- [SUPPLIED MATERIAL]

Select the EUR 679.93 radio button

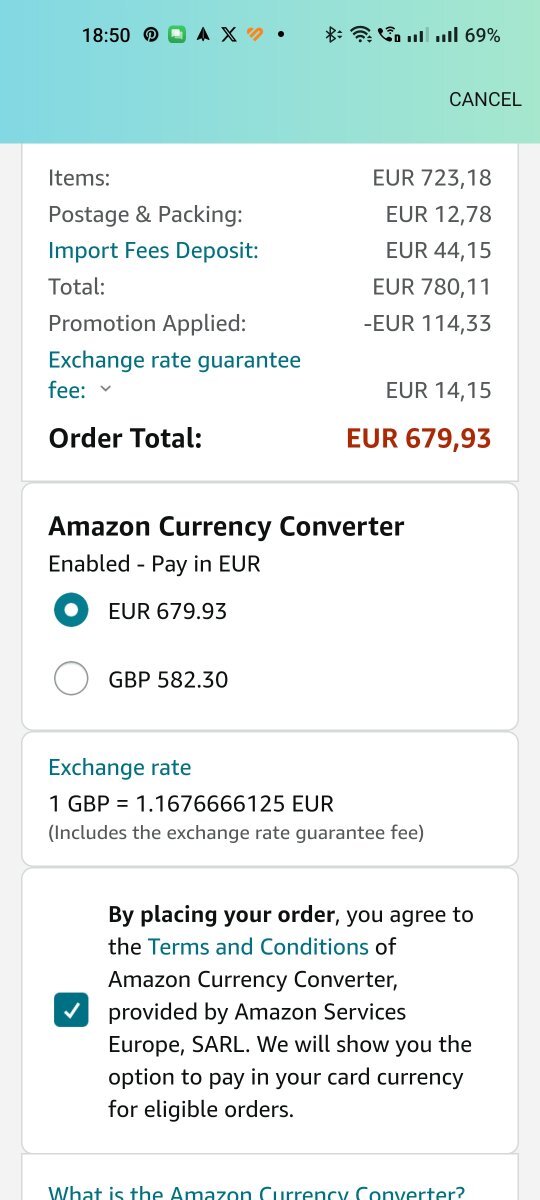[71, 611]

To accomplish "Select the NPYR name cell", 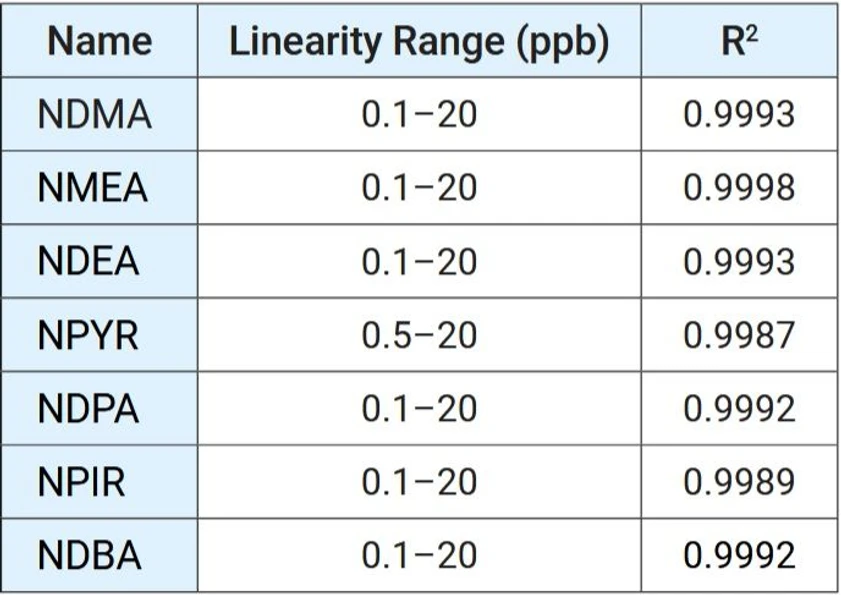I will click(x=100, y=335).
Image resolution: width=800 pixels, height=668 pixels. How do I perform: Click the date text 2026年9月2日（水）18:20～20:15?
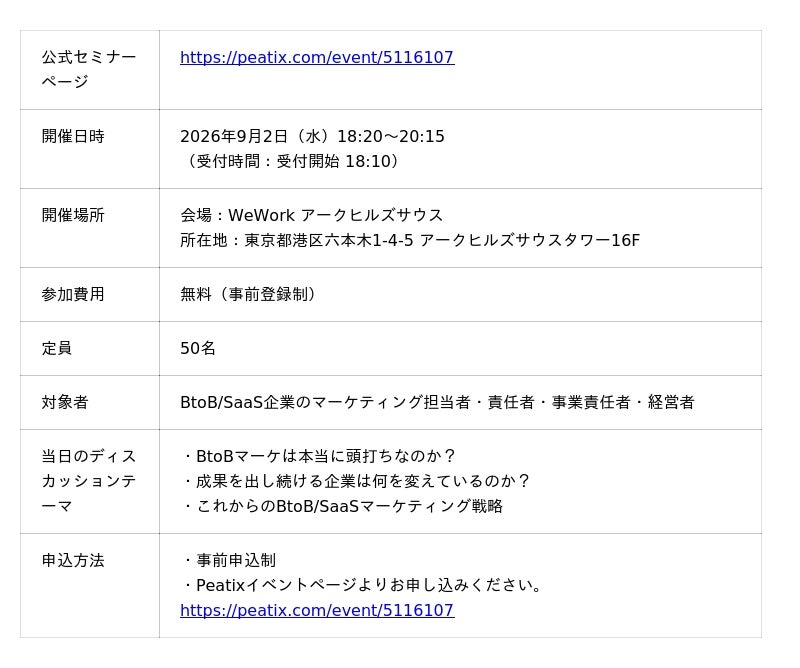[312, 136]
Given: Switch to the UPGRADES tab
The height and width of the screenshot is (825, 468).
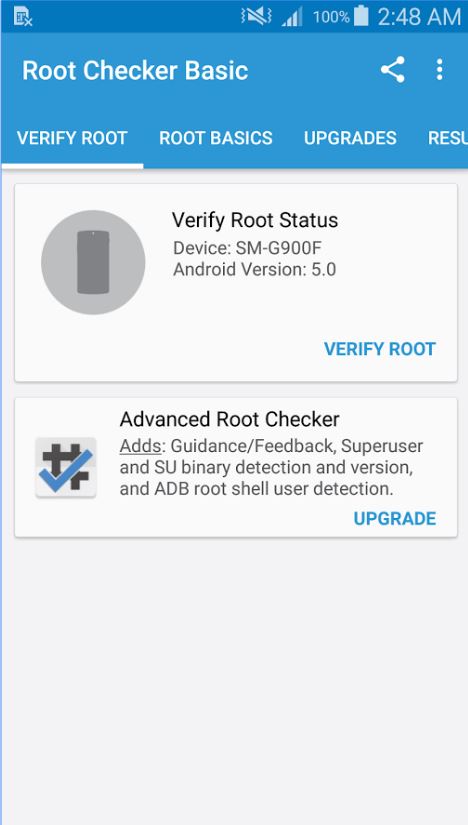Looking at the screenshot, I should point(350,138).
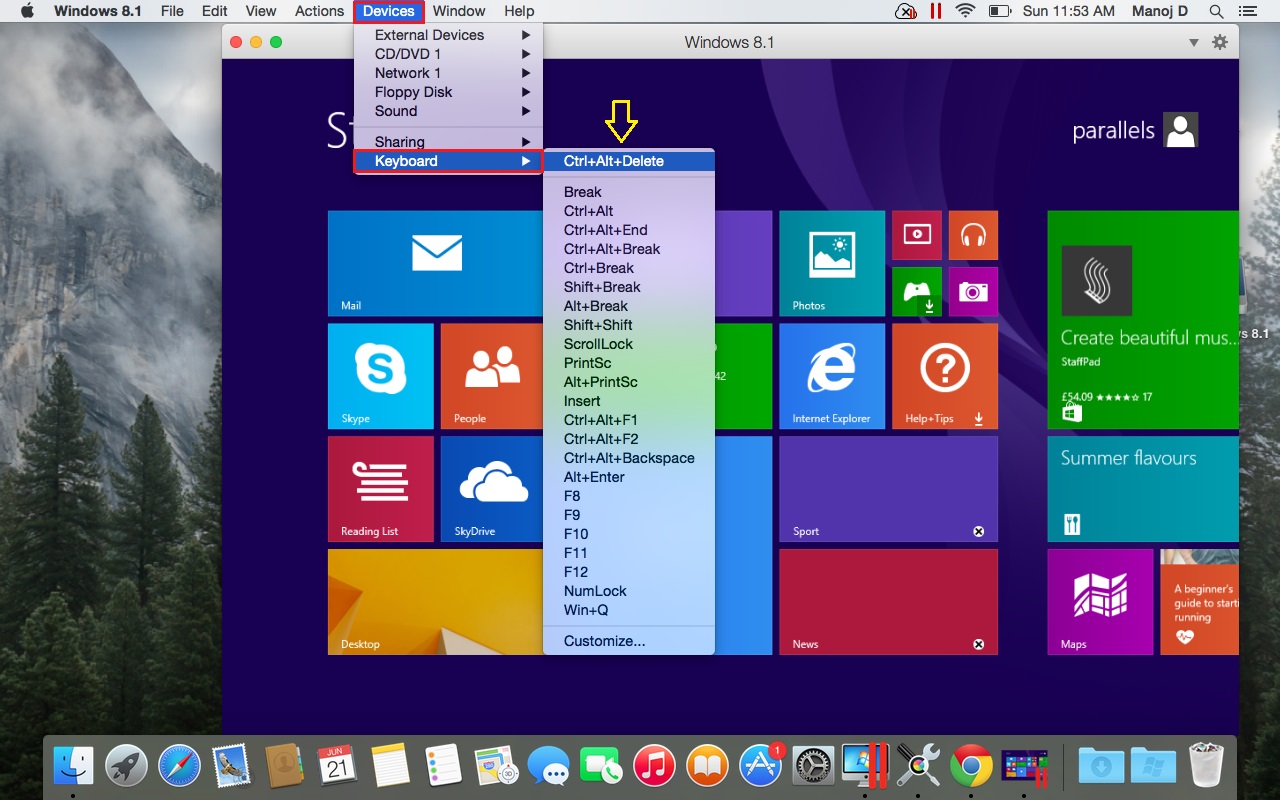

- [TASK STATEMENT] Each line from the one that contains "The height and" through the end of the records should be restated exactly; include both end lines and leave any pictures out.

- [ANSWER TO THIS TASK]
The height and width of the screenshot is (825, 468).
Looking at the screenshot, I should point(350,138).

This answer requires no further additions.